▶ AIM OF THE EXERCISE:
Extend the interview transcript on Cambridge municipal broadband below, picking up right after its final sentence.

▶ PROVIDED TEXT:
Saul Tannenbaum: Ask me that question again once we're sure we've figured it out, I mean the, the joke in Cambridge is if you want to get people's attention, put something in the New York Times. Because that, you know, that's how you get them. You've got communities that are focused more inward than outward, Harvard, MIT, etc. We are aiming to have a presence, call it sympathetic meetings, where we can, you know, collect names, etc., putting them on our mailing list. Our Senator Ed Markey just held a net neutrality event in Cambridge at MIT with a Susan Crawford and Tom Wheeler. We had folks collecting names there.

Christopher Mitchell: Great. That's an opportunity that not everyone has.

Saul Tannenbaum: Right, exactly, exactly. And we're planning our own events. The author of the recent ACLU report on, you know, community networks, which I know you were a reviewer of-- Yeah. Jay -- is coming to town in the middle of May -- May 16th -- and we're going to have an event, cosponsored with the ACLU of Massachusetts about net neutrality, privacy and community networks. So we're going to ride on the ACLU of Massachusetts' publicity for that, etc. And we have another event which was almost confirmed, of a Harvard student who's done a documentary on the digital divides.

Christopher Mitchell: Maria. There's a website that you can view her films at DividingLines.org.

Saul Tannenbaum: A number of us saw the trailer for that when she gave a talk at Harvard six weeks ago and we're going to bring her to a lot of --

Christopher Mitchell: Let me just jump in to remind you that you could also do a screening of Do Not Pass Go, which we've been promoting -- the film about municipal networks out of North Carolina.

Saul Tannenbaum: We have been talking about movie night, so that, that's one of those things. I mean, that's, you know, as much of a strategy as we have. Amongst Cambridge residents, it's hard to find opposition. There is some. One of my fellow task force members is -- he doesn't describe himself that way. He wants to be the person of reason raising questions, but his body of work over the years is very libertarian and he's just opposed. And there are other people like that. There are other people who question, think in advance, anything like this as a boondoggle. But those are few and far between in Cambridge, most -- mostly everybody's in support. Three years ago I asked city council candidates whether they were supportive of spending the city's money and everyone who was elected was in support. I mean, so there's that sort of general level of support. That's not, it's not hard to check that on a candidate questionnaire.

Saul Tannenbaum: And as this gets closer to reality, the questions get harder. We have a nine member council. I would bet that seven of them are, I would call at least soft supporters and there are a few others who are serious supporters. One newly-elected city councilor, Quinton Zondervan, has, has taken this issue under his wing. His first approach to it is through the digital equity issues because that was his personal path, being from an immigrant family, you know, getting him to MIT. So he wants everyone else to have the opportunities he did. And he's working with the city staff right now to fashion something. If we don't end up with municipal broadband, but we've actually fixed the digital equity issues in this city, that's an accomplishment.

▶ DATA SUPPLIED:
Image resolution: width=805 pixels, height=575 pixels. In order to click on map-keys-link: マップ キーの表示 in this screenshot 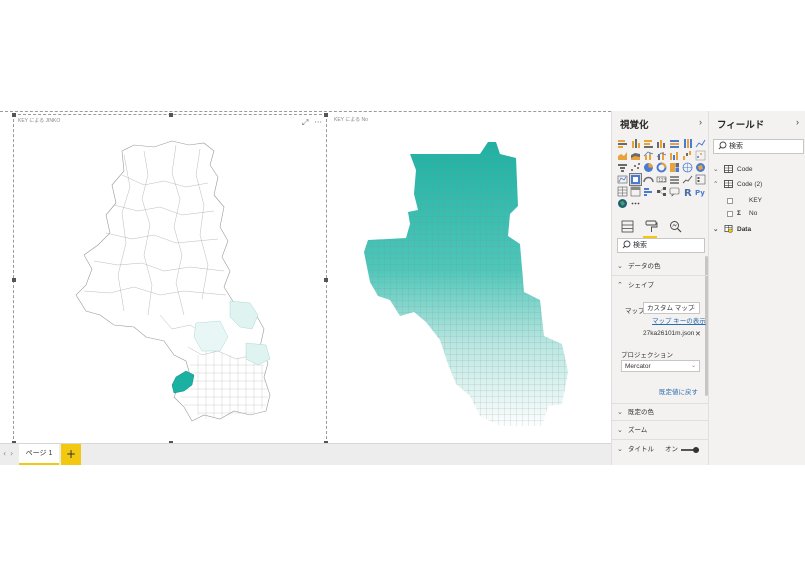, I will do `click(679, 320)`.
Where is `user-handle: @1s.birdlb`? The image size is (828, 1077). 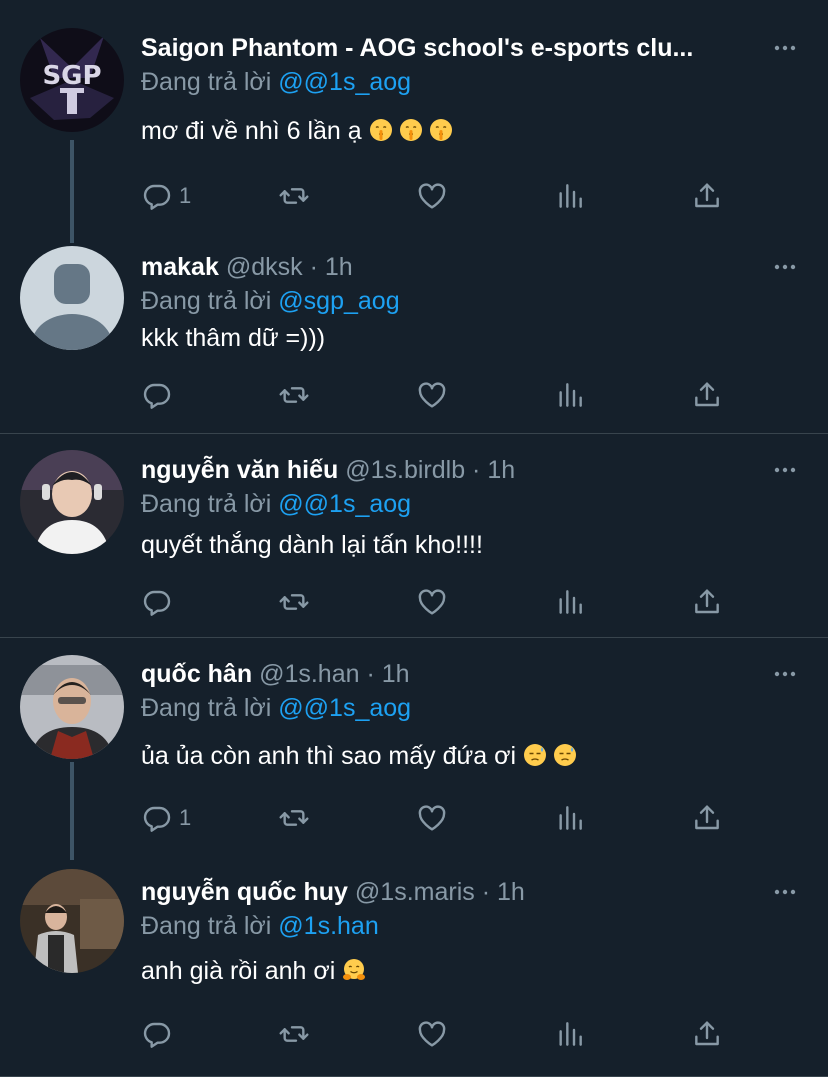
user-handle: @1s.birdlb is located at coordinates (405, 470).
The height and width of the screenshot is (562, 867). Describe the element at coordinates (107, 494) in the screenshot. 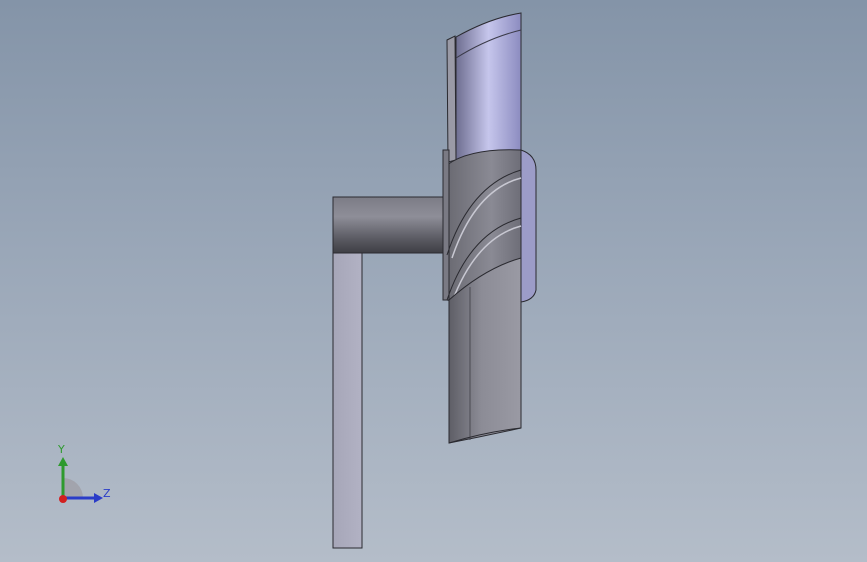

I see `z-axis-label: Z` at that location.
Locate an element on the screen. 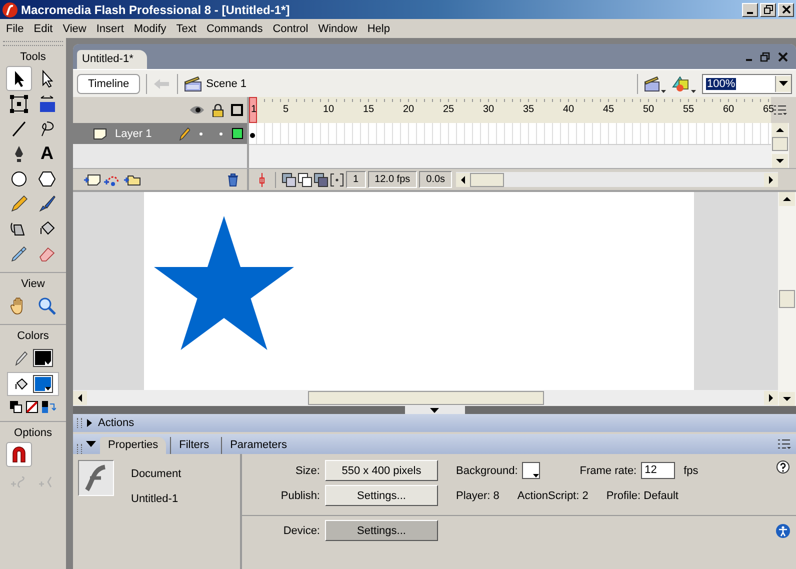 The height and width of the screenshot is (569, 796). menu-item: Help is located at coordinates (378, 28).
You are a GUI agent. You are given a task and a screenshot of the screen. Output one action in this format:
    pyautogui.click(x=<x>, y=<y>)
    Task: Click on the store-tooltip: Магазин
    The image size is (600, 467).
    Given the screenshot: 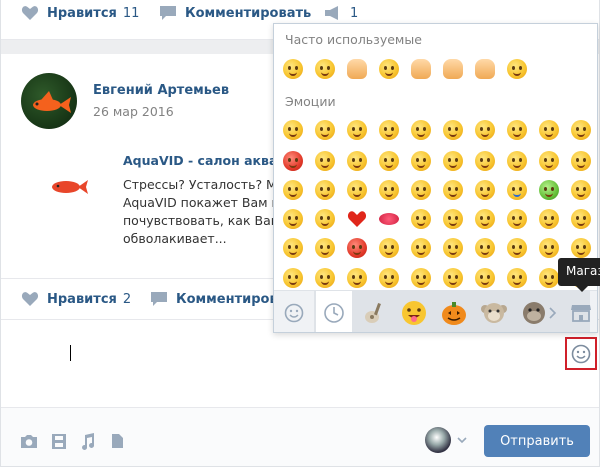 What is the action you would take?
    pyautogui.click(x=579, y=272)
    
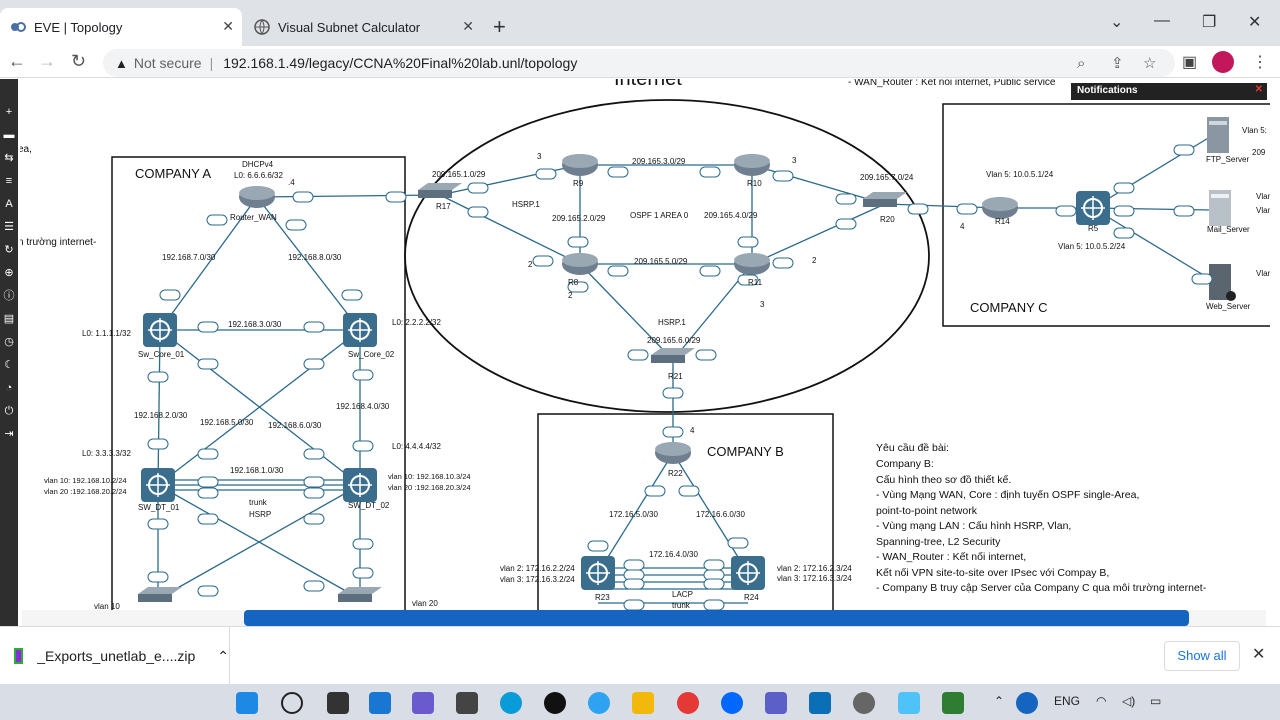  What do you see at coordinates (538, 580) in the screenshot?
I see `vlan3-r23: vlan 3: 172.16.3.2/24` at bounding box center [538, 580].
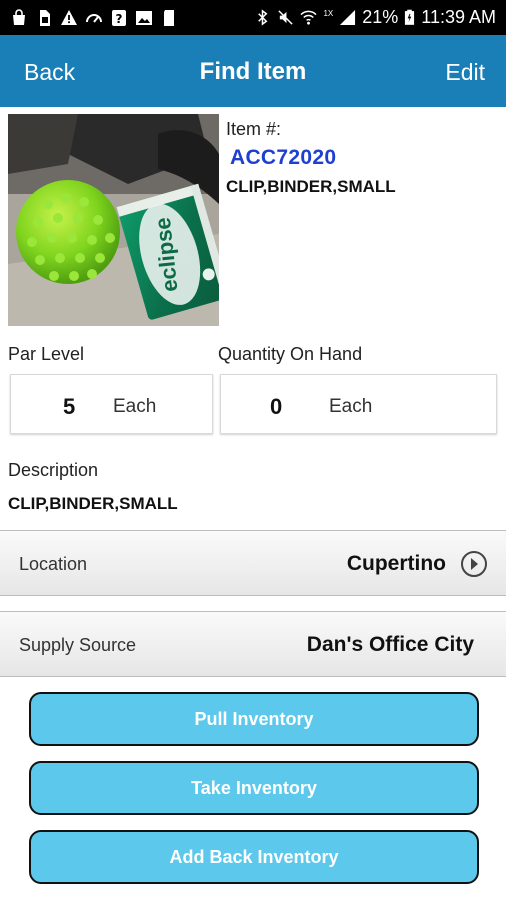 The image size is (506, 900). What do you see at coordinates (348, 18) in the screenshot?
I see `signal-icon` at bounding box center [348, 18].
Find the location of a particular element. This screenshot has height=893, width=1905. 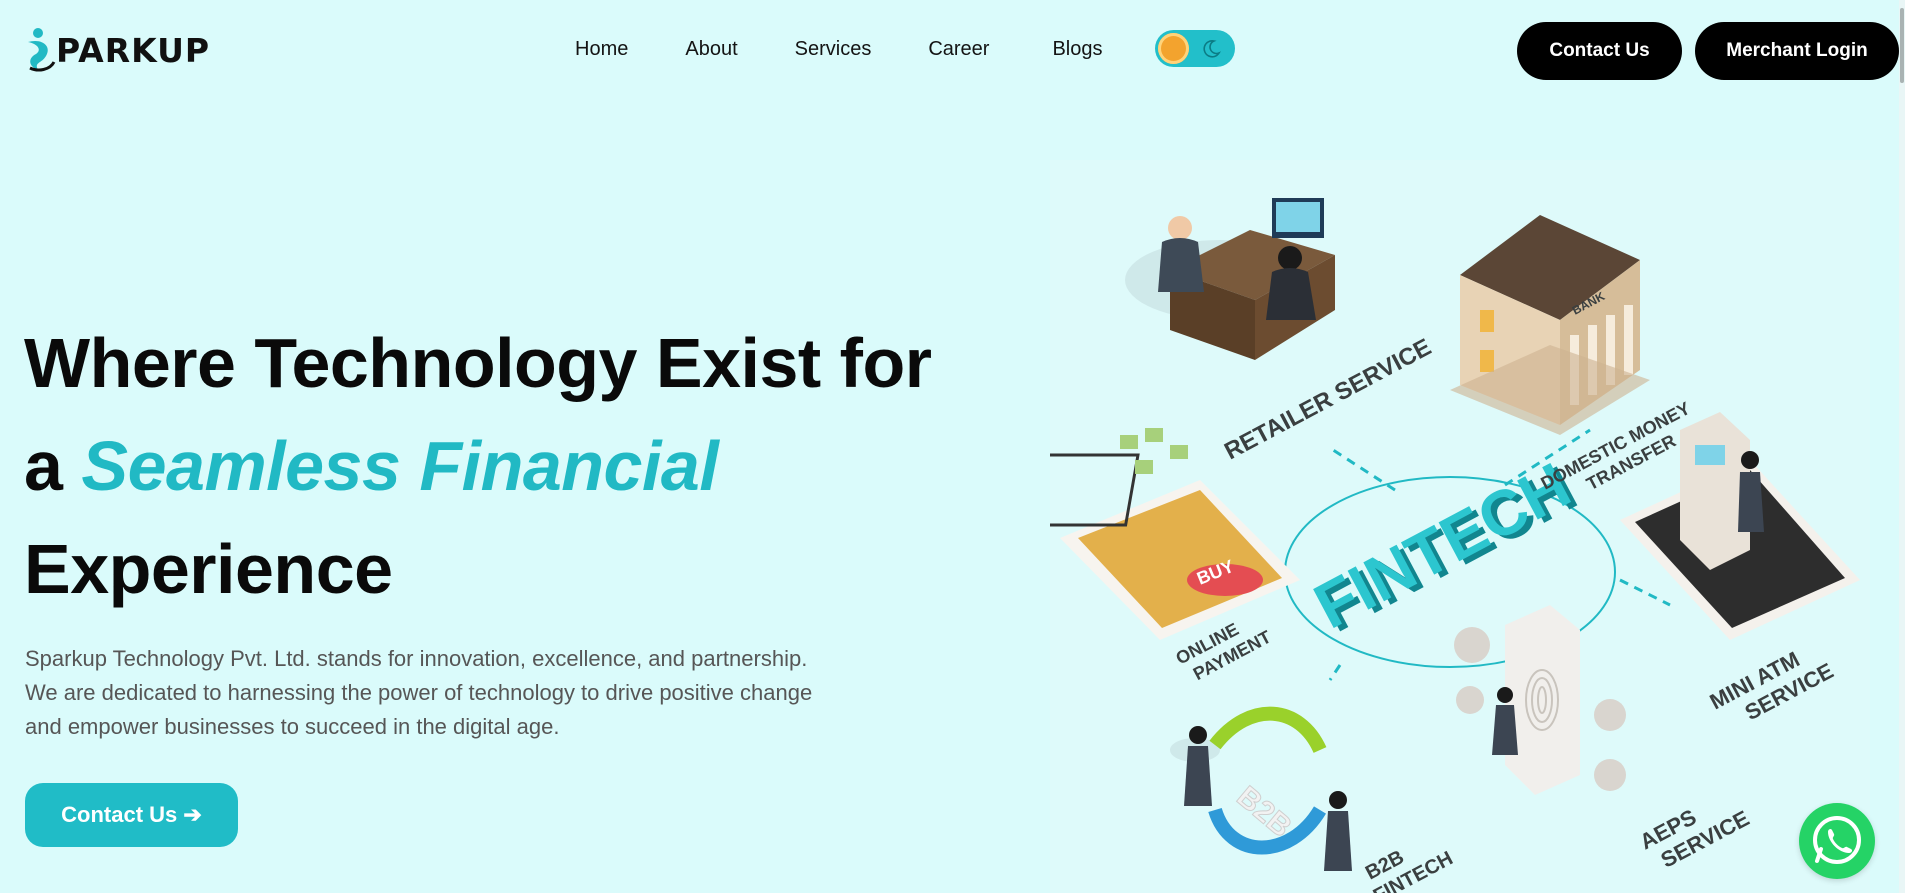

▶ ANSWER TO THIS PROBLEM:
Christopher Mitchell: One of the things I read into a little bit into your comment earlier is that there seems to be a debate as to exactly how bad the divide is and that you may not trust the data you have on it.

Saul Tannenbaum: The only way to know is to talk to people.

Christopher Mitchell: Right. Well, actually, that's what I wanted to suggest. I was stunned when learning about the E2D which is short for Eliminate the Digital Divide group, which is out of Charlotte and started just north of Charlotte in the Davidson area where they did eliminate the digital divide. And one of the ways that they did it was they talked to the teachers. It's a smaller community, but all the teachers know how many kids in their class have broadband at home and who doesn't. It's very apparent to them. So, that's just one thing I wanted to throw out there for folks to be aware of.

Saul Tannenbaum: Cambridge used to be on the cutting edge of these issues. A dozen or so years ago, it partnered with MIT to put what was then experimental technology, mesh Wi-Fi in a city housing project. It very quickly learned that this was not a technology problem. It was more complicated. It pulled its human services people in. And it developed, you know, sort of three legs of digital equity, the technology, literacy, and equipment. And so it had all these lessons learned. And it understood that you need to actually talk to people [to] understand their problems. You couldn't just drop Wi-Fi access points into people's homes without any notice and actually achieve something. But all that seems to have been lost. And the city, a couple of years ago, just pulled that equipment out and replaced it with a, you know, a single access point outdoors and one in a common room and then held a big party to celebrate. Which I thought was, well, I won't say what I thought, but you can

Christopher Mitchell: Sure. A little less than is needed.

Saul Tannenbaum: Right. So, I mean, we used to be there. Now the census data say one thing. The school department has been giving out Chromebooks. Cambridge school department. So they actually gave a lot of thought to digital equity issues. They have hot spots that they would give to kids who needed it. They said nobody's taken them. They have surveys that show that there isn't much of a problem, but they're self reported. So we don't-- Who are you going to trust? -- the census data or the school department? And that's -- you know, both could be wrong. And one of the things I'm going to be watching for as the digital equity stuff moves forward is whether people are actually going to get to the ground truth. Because we also heard stories about students who are ashamed to admit they don't have broadband at home. If they're faking it for their teachers, I don't know. I mean this is a core economic equity issue for Cambridge and we've developed this knowledge-based economy and we have as a city goal making sure all residents have access to it. And you obviously need access to the Internet, you know, do that these days. You need it. There's a big push this year for STEAM education, STEM with the arts added.

Christopher Mitchell: Science, technology, engineering, math, and then the arts, is the --.

Saul Tannenbaum: Right.

Christopher Mitchell: --is the, "A" that sometimes inserted and appropriately so.

Saul Tannenbaum: Right. And you know, kid doesn't have access to the Internet at home, they're just simply not going to do as well. This is something to get to the bottom of. I mean, we, we at Upgrade Cambridge, a couple of us met with the school IT people who are as puzzled by this as we are. I mean they have their actual experience, you know, we have the census data and they just don't match. So we should run it to ground. Cambridge takes credit for the invention of the Internet, you know, you can argue that one, but this is something we should really fix. And it's really something we were on the path to fixing, you know, a dozen years ago. And then it just stopped.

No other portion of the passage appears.